Для своих пятнадцати она была слишком высокой – самой высокой в классе – и выглядела взрослой. Мальчики в нее часто влюблялись, дарили всякие подарки, дрались на переменах в школьном коридоре, если кому-то вдруг доставалось больше ее внимания, – хотя, по правде, Карина на их ухаживания не особенно-то и отвечала, ей было не до этого – она шла на медаль, готовилась поступать на исторический в университет, а в свободное время читала о каком-нибудь Антонио, Мигеле или храбром вожде Орлиное Перо – что ей были школьные ухажеры.
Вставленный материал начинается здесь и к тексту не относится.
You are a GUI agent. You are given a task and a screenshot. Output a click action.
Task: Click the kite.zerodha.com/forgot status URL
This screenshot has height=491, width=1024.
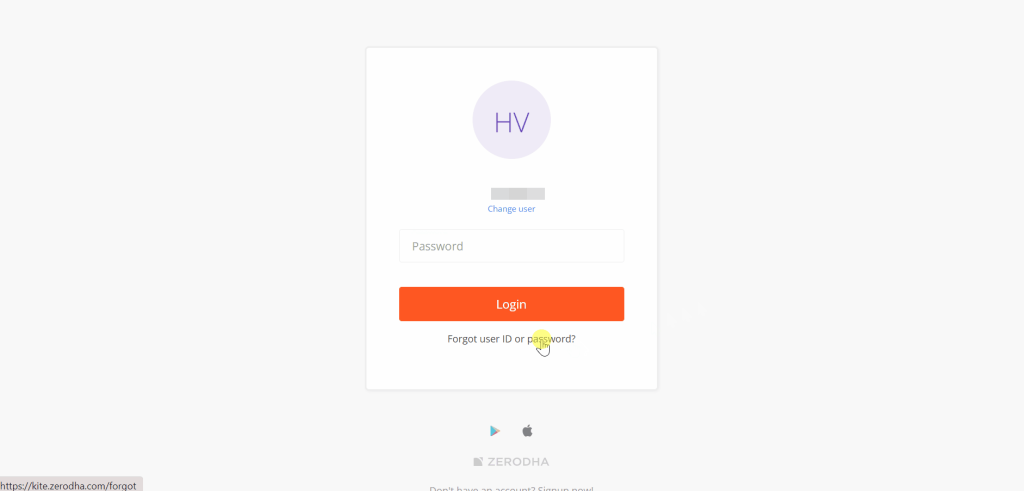(70, 486)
За глаза ее называли «наша принцесса»: по мнению Даши, она и правда была похожа на сказочную принцессу с ее красивым строгим лицом и густыми вьющимися волосами – когда на них падал яркий свет, казалось, что на голове у нее полыхает настоящий пожар.

– Ну, что? – повторила Карина. – Мороженое, что ли, не вкусное?

– Да нет, хорошее.

– Тогда не мешай мне читать.

– Да я и не мешаю… я так… – буркнула Даша и снова уставилась в окно. Мороженое таяло у нее в пальцах.

– Карина…

– Что теперь? – Сестра положила раскрытую книгу на колени. – Писать, что ли? Потерпи, еще полчаса ехать.

– Нет, не хочу. – На самом деле, в туалет и вправду немного хотелось, но Даша обижалась, когда сестра вот так ее спрашивала – как маленькую. Между прочим, со следующего года она уже будет учиться в средней школе.

– А как мы там нужный дом найдем, а?

– Адрес же есть. – Карина нахмурилась. – Светло-голубой дом с белыми наличниками, перед домом большой тополь, за бетонным мостом первая дорожка направо.

– A-а… и мы прямо сами будем там жить? Все лето?

– Что ты пристала? Как дом найдем, как жить будем… как-нибудь справимся.